start Supplied information

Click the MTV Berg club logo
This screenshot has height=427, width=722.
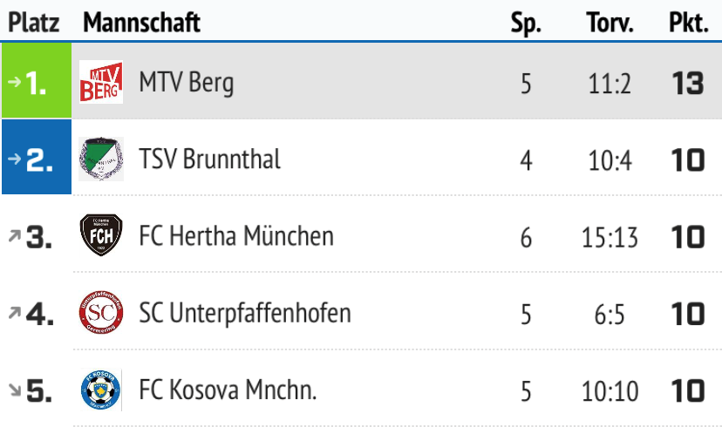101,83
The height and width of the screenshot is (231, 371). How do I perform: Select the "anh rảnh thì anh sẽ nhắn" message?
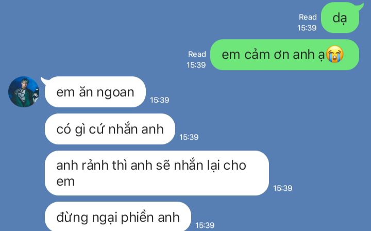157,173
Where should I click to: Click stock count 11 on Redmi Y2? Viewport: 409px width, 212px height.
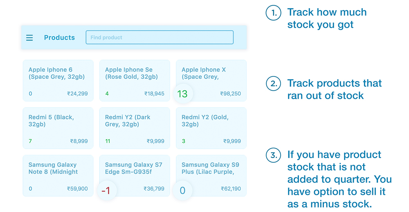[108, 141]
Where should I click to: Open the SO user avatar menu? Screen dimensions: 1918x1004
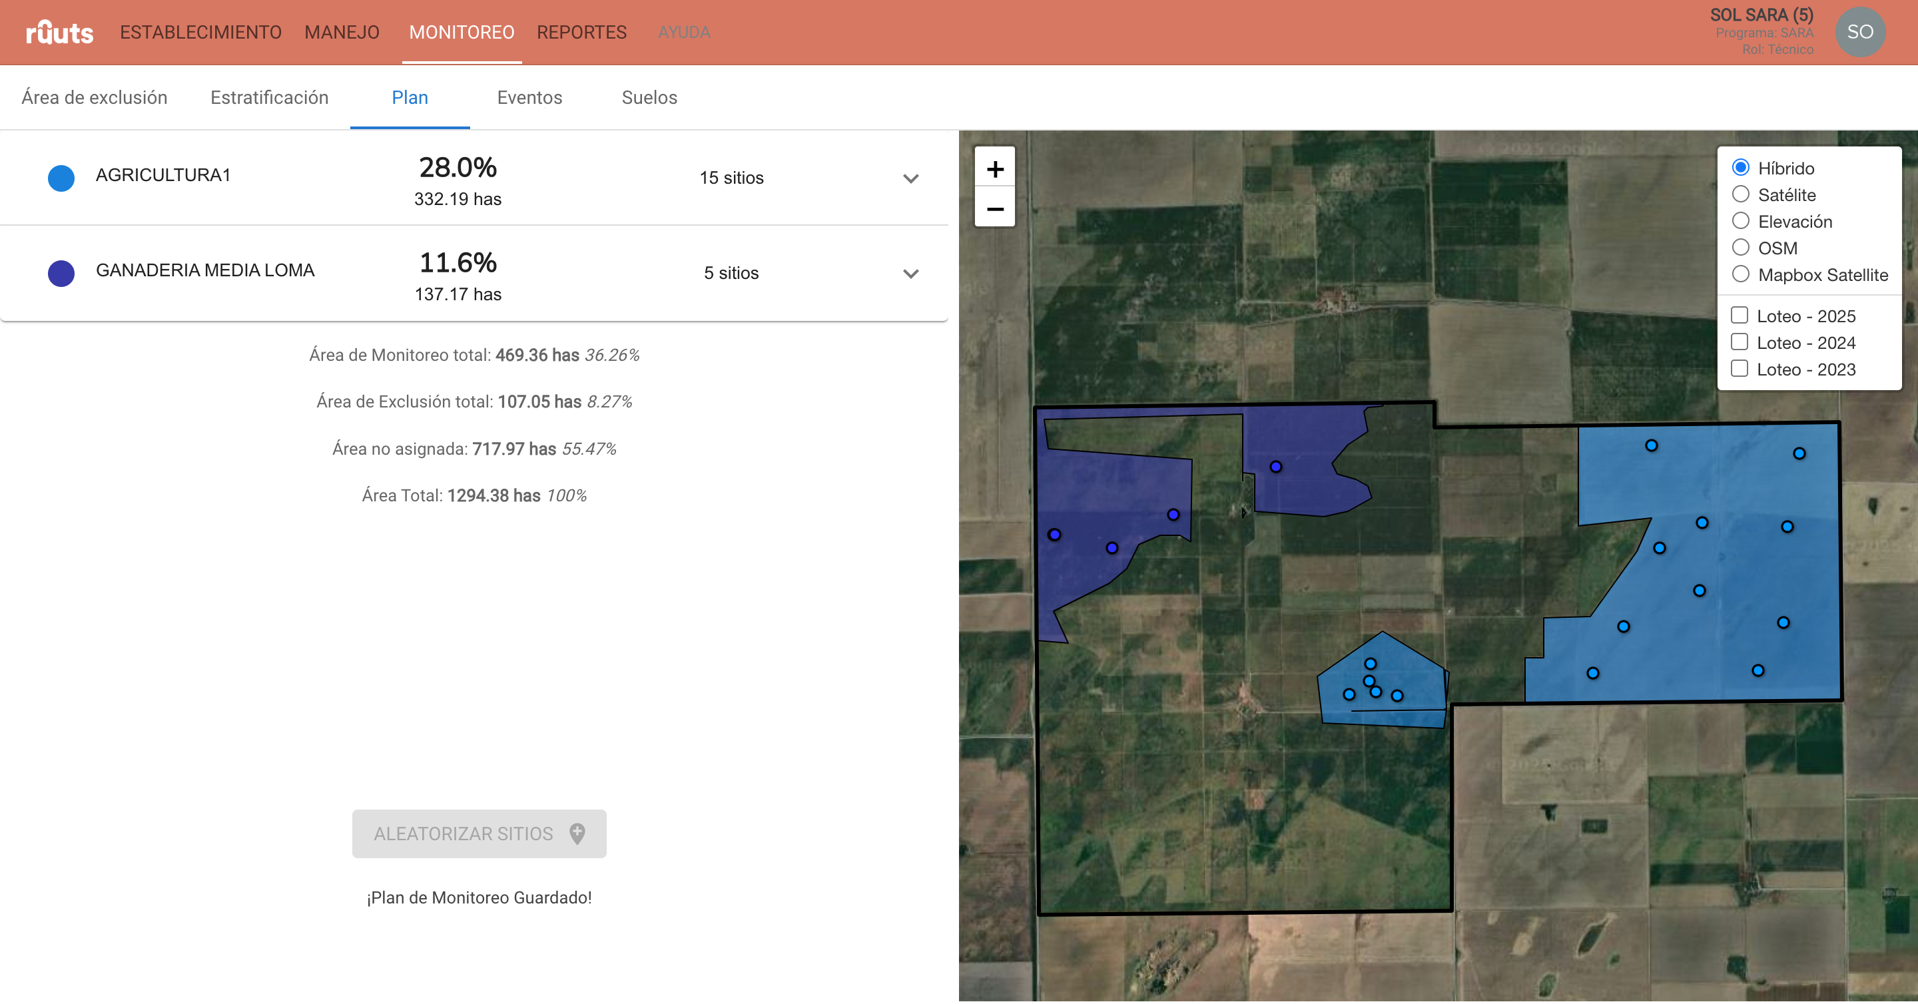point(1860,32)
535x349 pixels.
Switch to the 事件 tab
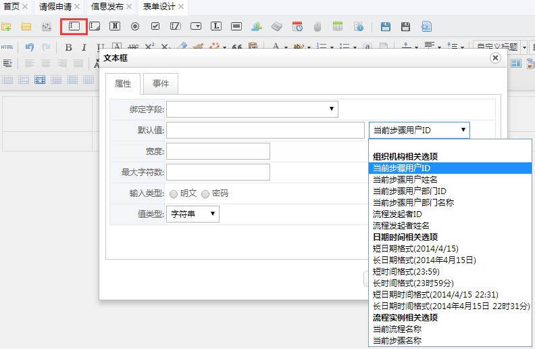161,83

end Supplied information

> _What you should do_:
Render every line of the rows above as a numbered list, skipping blank lines and leaving out the pictures.

> _Result of this exercise_:
1. Click the MTV Berg club logo
2. This screenshot has height=427, width=722.
3. 101,83
4. The height and width of the screenshot is (231, 371). How do I perform: Select the "anh rảnh thì anh sẽ nhắn" message?
5. 157,173
6. Where should I click to: Click stock count 11 on Redmi Y2? Viewport: 409px width, 212px height.
7. [108, 141]
8. Where should I click to: Open the SO user avatar menu? Screen dimensions: 1918x1004
9. point(1860,32)
10. 535x349 pixels.
11. Switch to the 事件 tab
12. 161,83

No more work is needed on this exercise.